Apesar do rebentar da bolha tech de 2001, que levou à falência inúmeras start ups, a enorme aposta na inovação gerou marcas tão ou mais poderosas de que só escrevemos o nome por descargo por consciência: Facebook, Instagram (e ficamo-nos por aqui).
Sem surpresa, Frisco reforçou-se também noutras áreas como a investigação biotecnológica e biomédica.
O Reflexo Imobiliário e Social do Contínuo Sucesso
O lucro e as oportunidades gerados pelo boom da Internet transformaram o cenário social da cidade. Enquanto o valor das propriedades e os salários escalaram para níveis entre os mais elevados do país, o custo de vida tornou-se demasiado alto para muitas famílias da classe média.
De um momento para o outro, viram-se forçadas a cederam os seus lugares a investidores e especuladores, a sócios de empresas bem sucedidas e aos seus hiper-formados quadros superiores.
No centro da metrópole, o refinamento social permitiu a continuação do upgrade com reflexo nas recuperações milagrosas do Embarcadero (zona de docas) e dos distritos de South Beach, Mission Bay, Cow Hollow, Noe Valley e as Union e 24th Streets, entre outros, agora dotados de restaurantes, boutiques e lojas com preços exorbitantes.
Chinatown de São Francisco. A Maior da América do Norte
Mas nem tudo mudou. Diz-se que, em São Francisco, o Oriente se encontra com o Ocidente. E lá encontramos a maior Chinatown da América do Norte e uma das mais numerosas comunidades chinesas fora da Ásia, espalhada por 22 quarteirões adornados por candeeiros de rua em forma de dragão e telhados de pagode.
A City by the Bay continua também a ser o ex-libris do liberalismo norte-americano. Nela vive a maior percentagem de gays e lésbicas das grandes cidades dos Estados Unidos. E lá se encontra o maior número de lares habitados por casais do mesmo sexo.

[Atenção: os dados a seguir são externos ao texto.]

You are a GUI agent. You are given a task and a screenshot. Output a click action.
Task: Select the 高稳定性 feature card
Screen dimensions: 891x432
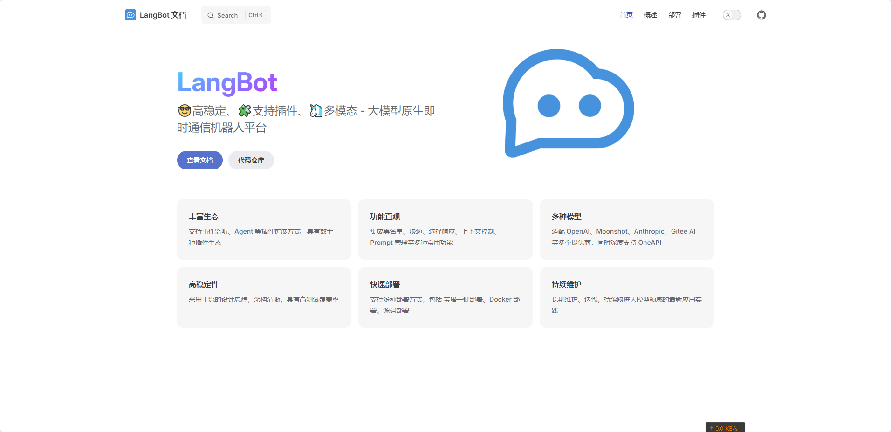coord(264,297)
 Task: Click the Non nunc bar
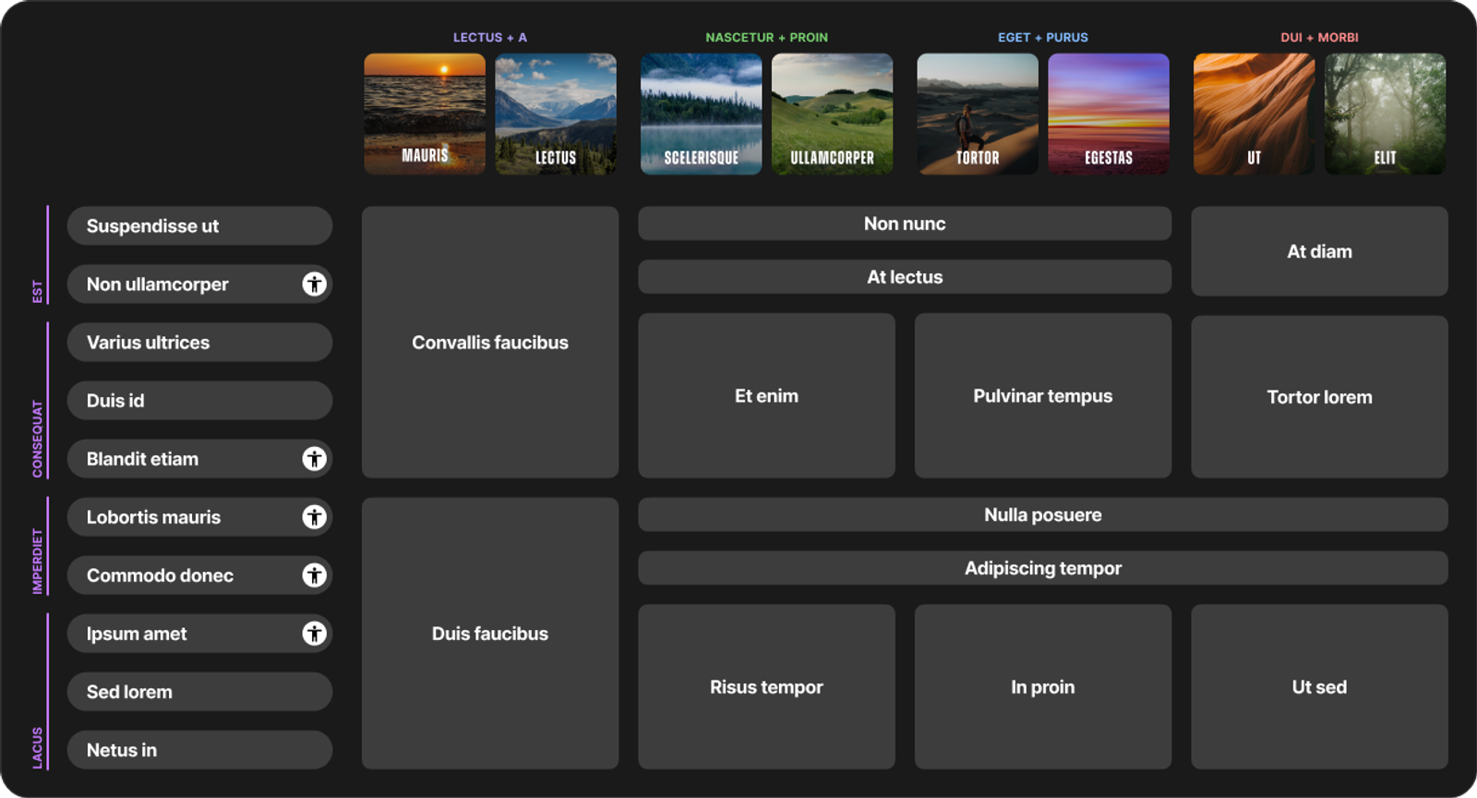(x=905, y=224)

Todos os bairros de Frisco são vividos pela população gay mas The Castro foi promovido a quartel-general.
Foi ali que a defesa dos seus direitos e a contestação contra a discriminação se organizaram e ganharam força, sustentadas por instituições como a San Francisco Lesbian, Gay, Bisexual, Transgender Community Center, por noites de poesia ao microfone, pelo Stich’n’Bitch – quando tricotavam em bares e cafés – e por paradas e protestos vários.
The Castro foi também o território político do badalado Harvey Milk, político local e activista gay, a partir de 1973, cinco anos antes de ser assassinado.
Todos os anos, os esforços e convicções gays conquistam expressão acrescida num dos últimos Domingos de Junho. É por essa altura que tem lugar a famosa Pride Parade.
Das dez da manhã às quatro da tarde, grupos de manifestantes exibem, com orgulho, a sua sexualidade. São os casos das Dykes on Bikes, das Drag Queens, dos PFLAG (Parents, Families and Friends of Lesbians and Gays) ou do Leather Contingent (equipados de cabedal e fãs de BDSM – Bondage, Domination and Sado-Masoquism). São Francisco rejubila. Como vive, há muito, debaixo do nevoeiro, há muito que não sente vergonha.